Starring James Franco and Brian Cox, Rise of the Planet of the Apes is set in modern times, and is supposed to be the beginning point for what would eventually become the planet of the apes that Heston knew so well. Forget that we already know the punch line, and that the planet that is ruled by super-intelligent monkeys is actually Earth, Rise of the Apes shows us how we got there. Franco, a scientist working on a cure for brain damage victims, tests his new serum on primates (like all good movie scientists – see Outbreak). A friend to the funky monkeys he operates on, Franco’s ‘Will’ begins to notice that while the brain does indeed begin to repair itself, it doesn’t stop there, and grants higher intelligence to the apes that receive the drug. Soon the captive gorillas learn how to open their cages, and all hell breaks loose from there, unleashing a horde of super-smart damn dirty apes upon the city.

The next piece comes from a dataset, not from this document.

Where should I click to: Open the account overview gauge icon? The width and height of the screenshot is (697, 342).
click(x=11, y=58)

Now let’s set aside the obvious first question about James Franco as a convincing genius scientist, and just focus on the movie in general for now. A film about scientists who go too far and have to deal with playing God? Fine. A movie where humans are attacked by intelligent animals? Great! I loved Jurassic Park. But a Planet of the Apes prequel where all the apes terrorizing the city are actual apes? Wait just one minute there. A movie where monkeys get loose and trash the place is fine, but already knowing ahead of time that they’re going to win, and eventually turn into upright walking and talking Roddy McDowalls, just doesn’t work for me. The apes in the movie don’t appear to have formed language skills, and they’re still knuckle dragging gorillas with ferocious wild tendencies. When I watch a ‘Planet of the Apes’ movie, I want my monkeys talking, using tools, and basically living the life I do now; in a “civilized society.” What I’m getting is a movie about a bunch of apes escaping from the zoo.

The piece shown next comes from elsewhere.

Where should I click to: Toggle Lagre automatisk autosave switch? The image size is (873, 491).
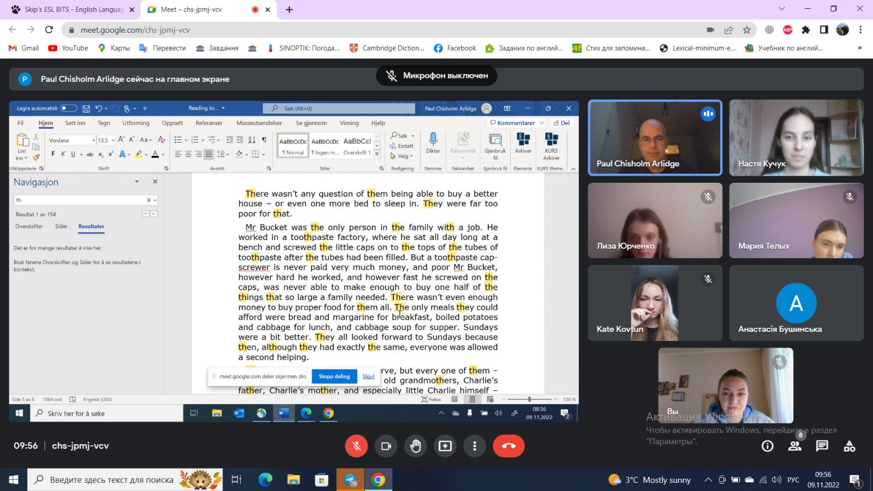point(69,109)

Now, onto the question of James Franco as a brilliant biologist. Sure, I don’t know the guy, and given stories I’ve heard, I bet he’s very well-read and able to formulate abstract thoughts. However, I’ve never heard of the guy constructing complex enzymes needed to rebuild cell structure, and frankly, the majority of the roles I’ve seen him either show him as a half-baked actor (Flyboys), or a fully baked stoner (Pineapple Express, “Freaks and Geeks”). Yes, he showed much range in last year’s 127 Hours, but he was playing a granola nature boy, who let’s face it, was probably high the night before heading out into the canyons of Moab, Utah. His look, mannerisms, even his voice, just scream Liberal Arts, and for us to believe that he holds advanced medical degrees, let alone even made it through his pre-med classes, have us calling shenanigans right off the bat. Not something you want your viewer to have to constantly fight the urge to question throughout an entire film.

So, will it suck?

Yes, of course. Franco is ill-equipped for the role, and hasn’t yet established himself as an actor with the range to tackle anything more than a high-ranking lab assistant. And the movie doesn’t provide any of the social commentary that could be made of our still very racially segregated state. It’s just another action movie that omits the big questions, much like Will Smith’s I Am Legend. Remember what we thought about Tim Burton’s movie? I’ll remind you – “not much”. The original Planet of the Apes was a science fiction fable about what could happen in the nuclear age when we blast our cities back to the pre-dawn era, and where humans are the sub-species to a master race of apes. Was there action? Sure, a little horseback riding and hand to hand combat, but that only served to drive the underlying message. Burton’s apes were wildly jumping monkeys running through the jungle, and the movie just didn’t work until the final scene, which only left us wanting to see that, not the previous 90 minutes we just sat through. With Rise of the Planet of the Apes, it seems like we’re getting a movie that is meant to set up a franchise, but not necessarily a movie that we want or need to see. It’s nice to know just how the apes came to get their super-intellect, but forgive me for saying that I’d much rather watch a film that questions what would happen if the primates were the ones running society, rather than a movie where a bunch of apes run amok.